(WHAT TO PRODUCE) Starting at the line with "Click the Quick Access field", retype each line exactly up to and including the final line of the records below.

Saved entries:
= Beginning of Section =

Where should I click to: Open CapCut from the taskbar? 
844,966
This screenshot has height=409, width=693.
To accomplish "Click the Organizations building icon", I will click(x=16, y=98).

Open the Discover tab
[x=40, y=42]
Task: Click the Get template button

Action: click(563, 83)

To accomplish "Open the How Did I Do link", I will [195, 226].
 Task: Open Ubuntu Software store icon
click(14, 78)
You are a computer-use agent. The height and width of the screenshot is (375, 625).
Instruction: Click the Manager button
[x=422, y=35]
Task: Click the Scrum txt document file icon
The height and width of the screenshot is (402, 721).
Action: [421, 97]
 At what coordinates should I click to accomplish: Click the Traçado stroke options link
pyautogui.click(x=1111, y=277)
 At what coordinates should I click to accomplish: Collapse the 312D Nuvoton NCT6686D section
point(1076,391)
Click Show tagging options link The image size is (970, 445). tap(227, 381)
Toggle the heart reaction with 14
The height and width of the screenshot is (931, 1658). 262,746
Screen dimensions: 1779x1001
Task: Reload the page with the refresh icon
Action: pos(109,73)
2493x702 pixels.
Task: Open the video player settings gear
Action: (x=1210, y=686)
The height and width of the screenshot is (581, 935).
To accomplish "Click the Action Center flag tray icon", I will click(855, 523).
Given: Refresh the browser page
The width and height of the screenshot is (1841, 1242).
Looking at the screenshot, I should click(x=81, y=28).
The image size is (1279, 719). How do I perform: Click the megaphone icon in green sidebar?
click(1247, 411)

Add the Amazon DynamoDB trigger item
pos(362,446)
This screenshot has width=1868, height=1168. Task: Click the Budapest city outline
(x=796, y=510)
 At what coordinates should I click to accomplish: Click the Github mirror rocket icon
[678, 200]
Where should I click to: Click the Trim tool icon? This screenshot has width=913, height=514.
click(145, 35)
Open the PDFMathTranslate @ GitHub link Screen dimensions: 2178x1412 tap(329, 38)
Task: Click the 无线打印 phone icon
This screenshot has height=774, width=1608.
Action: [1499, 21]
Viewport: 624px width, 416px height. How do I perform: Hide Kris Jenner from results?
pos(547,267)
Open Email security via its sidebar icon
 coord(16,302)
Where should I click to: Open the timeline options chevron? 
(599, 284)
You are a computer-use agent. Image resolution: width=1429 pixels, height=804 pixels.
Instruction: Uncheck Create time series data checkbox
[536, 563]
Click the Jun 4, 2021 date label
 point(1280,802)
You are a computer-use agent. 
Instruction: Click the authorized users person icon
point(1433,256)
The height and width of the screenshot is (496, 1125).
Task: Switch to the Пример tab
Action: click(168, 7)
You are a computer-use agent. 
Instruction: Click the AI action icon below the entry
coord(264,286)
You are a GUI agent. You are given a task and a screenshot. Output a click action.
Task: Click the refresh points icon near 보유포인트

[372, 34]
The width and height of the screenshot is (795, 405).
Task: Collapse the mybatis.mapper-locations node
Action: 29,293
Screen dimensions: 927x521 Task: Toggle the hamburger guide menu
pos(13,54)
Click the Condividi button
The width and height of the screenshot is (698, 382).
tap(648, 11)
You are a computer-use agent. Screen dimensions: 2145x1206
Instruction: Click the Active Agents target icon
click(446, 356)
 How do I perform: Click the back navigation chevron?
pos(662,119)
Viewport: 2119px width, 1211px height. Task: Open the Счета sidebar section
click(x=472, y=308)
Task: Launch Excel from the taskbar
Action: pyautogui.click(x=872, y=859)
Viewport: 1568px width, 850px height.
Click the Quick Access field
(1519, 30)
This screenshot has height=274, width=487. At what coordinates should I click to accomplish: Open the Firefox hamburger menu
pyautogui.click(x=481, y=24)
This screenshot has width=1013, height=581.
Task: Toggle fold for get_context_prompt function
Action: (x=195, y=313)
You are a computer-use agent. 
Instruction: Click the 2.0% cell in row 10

= End of Section =

(ANSWER BELOW)
Click the Quick Access field
(1519, 30)
This screenshot has height=274, width=487. At what coordinates should I click to accomplish: Open the Firefox hamburger menu
pyautogui.click(x=481, y=24)
This screenshot has width=1013, height=581.
Task: Toggle fold for get_context_prompt function
Action: (x=195, y=313)
You are a computer-use agent. 
Instruction: Click the 2.0% cell in row 10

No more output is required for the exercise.